As social movements evolved through the upheavals of the 1960s and against the background of the permanent ("cold") war, organized labor became an aggressive agent of the capitalist order. Unions supported anything that seemed to "create jobs," leading the charge for San Francisco's absurd and finally truncated freeway plan, as well as uncritically supporting Manhattanization and "redevelopment" of its own residential neighborhoods. Ultimately this short-sighted economism led to the rapid decline of trade unionism as a political and economic force. The transmission belts of working class culture and memory were broken and the occasional attempts by workers to resist were forced out of the union structure (see "No Paid Officials"). Decades passed before labor activists began to see how post-WWII mid-century prosperity was not permanent, and that resistance would have to face the global reach of the modern economy. But union power is so weak now that a new strategy of working class resistance is required, one that in turn outflanks capitalism's globalism with goals and tactics completely outside the logic of capitalism's occasionally stubborn partner, trade unionism.

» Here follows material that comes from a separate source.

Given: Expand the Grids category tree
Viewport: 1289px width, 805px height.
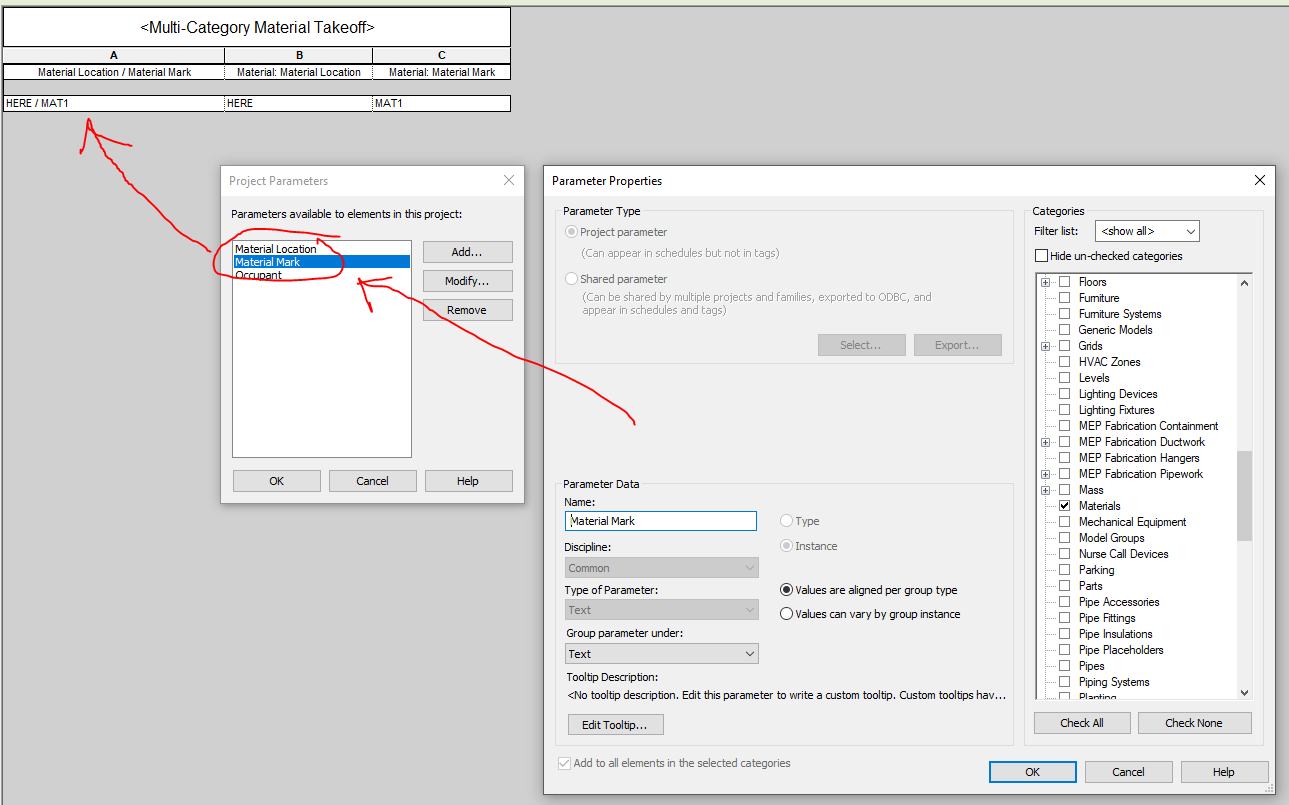Looking at the screenshot, I should click(1046, 345).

In 1980 the Office Professional Employee International Union, Local 3, sent 1,100 Blue Shield data processing workers out on strike that ultimately lost badly with only 150 returning to work. The infamous Air Traffic PATCO strike in which President Reagan fired them all was not long after. The Greyhound Strike in 1991 was a dismal defeat. The two-month newspaper strike in late 1994 ended in something of a draw, but ultimately is a win for management's efforts to reduce employment. San Francisco trade unions were buoyed by the convincing victory of the Mark Hopkins workers in their 1994 strike. Local 2 of the Hotel and Culinary Workers Union continues to maintain union shops in most of the large hotels and restaurants in town. But the gourmet ghettoes and restaurant rows in the neighborhoods remain alien territory as far as Local 2 is concerned. SEIU is the largest union in San Francisco in 1995. It represents city workers in dozens of jobs as well as some private sector janitors, hospital workers, and other white collar workers.

Exploratory attempts to organize bank workers were made by a group calling itself "Bankworkers United" in the early 1980s, but by 1986 they had vanished in the shake-up that preceded Crocker Bank's merger with Wells Fargo Bank. A different approach was pursued by a group of radicals around Processed World magazine. Union campaigns have succeeded mostly in hospitals and universities. San Francisco is no longer a union town, though some lip service is still paid to the idea occasionally.

Curiously, a return to the pre-trade unionist radicalism of the post-Civil War era may be more promising than any attempt to achieve a balanced "bargaining power" with international business. In the political effort to reclaim and redefine "place," defend local ecology and economies, the old class struggle is taking its new shape. When we begin to fight for work worth doing and local cultural diversity, against multinational creeping monoculture, we escape the narrow logic of capitulation and austerity which logically proceeds from the way things are in the global capitalist order.